Jeannie Reid, Droitwich
Dear Jeannie,
Do you overstate the case just a touch? But I'm sure many readers will identify. Air travel has now become a nail-biting succession of make-or-break ordeals. The fear is not of flying but of being flung off the flight. Have I printed out my boarding pass in the required manner? Is my suitcase exactly the right size and weight? And so on.
While flight attendants have remained traditionally reassuring and pleasant ground staff grow more indifferent, off-hand and lordly by the minute.
Does low-budget travel have to mean: 'Round them up and herd them like cattle'? Too many passengers meekly accept that it does. But, in terms of cost, many 'no-frills' services have got a lot more frilly in recent times.
No, things cannot go on like this. We are paying, after all. Complain and complain. It's a bother and yields no immediate response. But it's the only hope. In the meantime, what can we as passengers do to improve the experience of flying?
For a start, don't tip back your seat. Isn't it now more or less accepted that, on short-haul flights, this just doesn't happen?
If you have small children, try to keep them occupied and stop them kicking the back of the seat in front. On the other hand, fellow passengers should try to make friendly contact with struggling parents. You might be able to help. Sitting there making loud, pointed remarks to the Loved One you are travelling with will only fuel your resentment.
Before boarding the plane, have glasses, book, computer, etc, which you want for the flight, in your hand, so you haven't got to faff around with your hand luggage in the plane.
Flights sometimes miss their slot for take-off because passengers are so hopeless about getting promptly into their seats. Try to stow your bag in the overhead locker without blocking the aisle. If you're at all infirm, get someone else to do it for you.
Do you talk to strangers on board? Everyone's nightmare is to be ground down by a bore all the way to Tokyo. Bores don't take a hint.

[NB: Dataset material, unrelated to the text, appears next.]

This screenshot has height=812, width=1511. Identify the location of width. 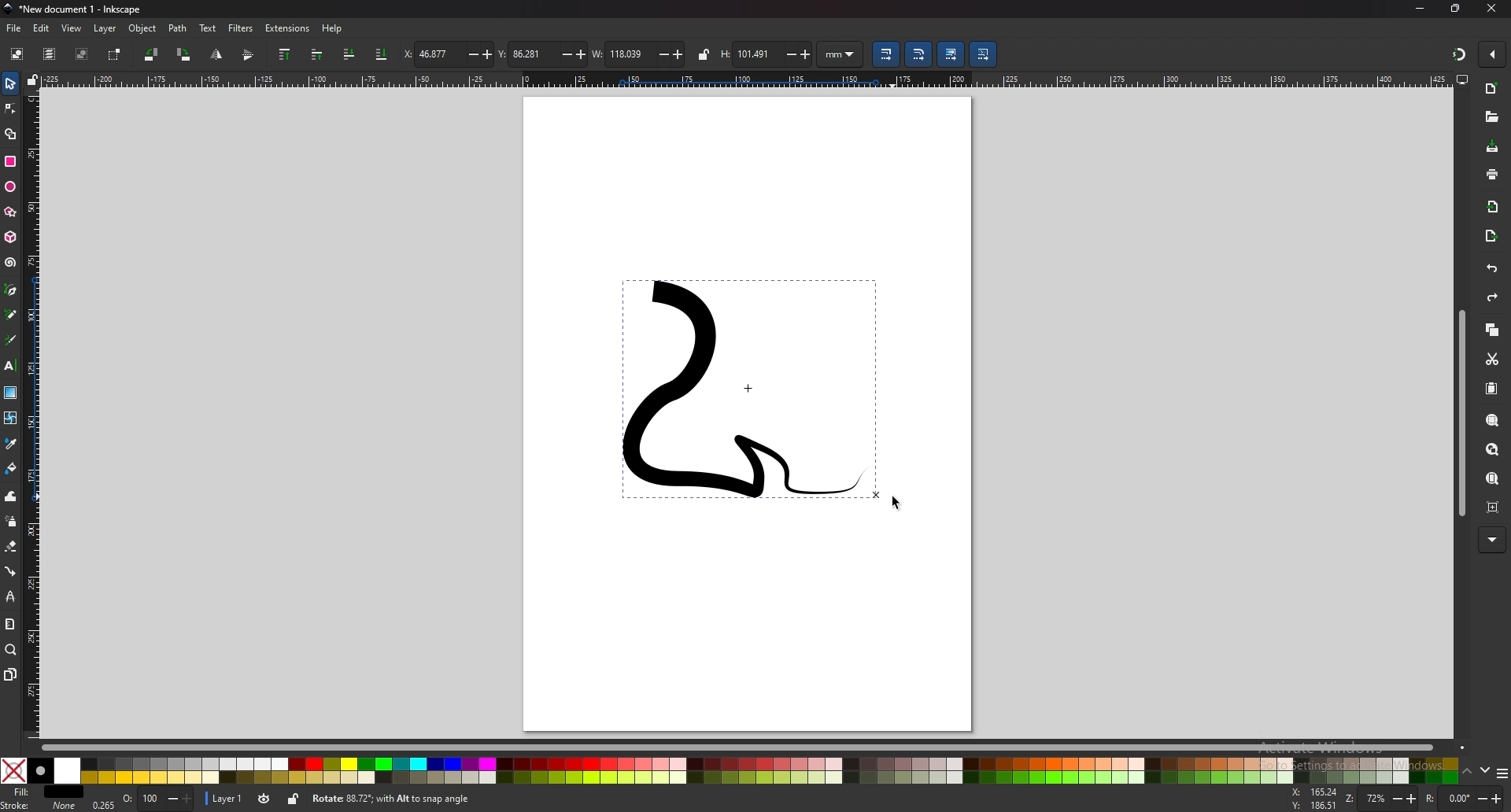
(638, 54).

If your neighbour takes up a book or falls asleep, shut up.
On arrival, try to get your hand luggage down before the doors are opened. Offer to pass the bags of those less nimble.
Explosive issue I know, readers – but on those buses to and from the terminus, must children sit while the elderly stand?
Please send your questions to Thomas.blaikie@lady.co.uk or write to him at The Lady, 39-40 Bedford Street, London WC2E 9ER.
WHAT TO DO ABOUT... disappearing office mugs
The level of criminality in otherwise supremely decorous workplaces is astonishing. Where free newspapers and magazines are provided by the gracious employer, supposedly for everyone to read, they will all have disappeared by lunchtime. Anyone with a large number of pens – you can be sure they aren't theirs. Someone else will have none.
But mugs are another matter. Workers, whether high or low, are devoted to their mugs. Once, a friend of mine, upon taking up an important new post, threw away an entire cupboard full of frightful dilapidated ceramicware. Too late, he discovered they were the totemic drinking vessels of all his staff. It was nearly the end of him before he'd begun.
In less drastic circumstances, will we ever learn? Still the mugs evaporate. Their carers label them, they put ferocious pleas on them. Still the mugs evap'. There's no point in seeking your lost mug. You'll never find it again.
If words have any power, I can only beg you: don't take a mug that is not your own. Don't even 'borrow' it. On the other hand, the lover of a mug must never let it out of their sight. Keep it in a locked drawer and, ideally, never use it.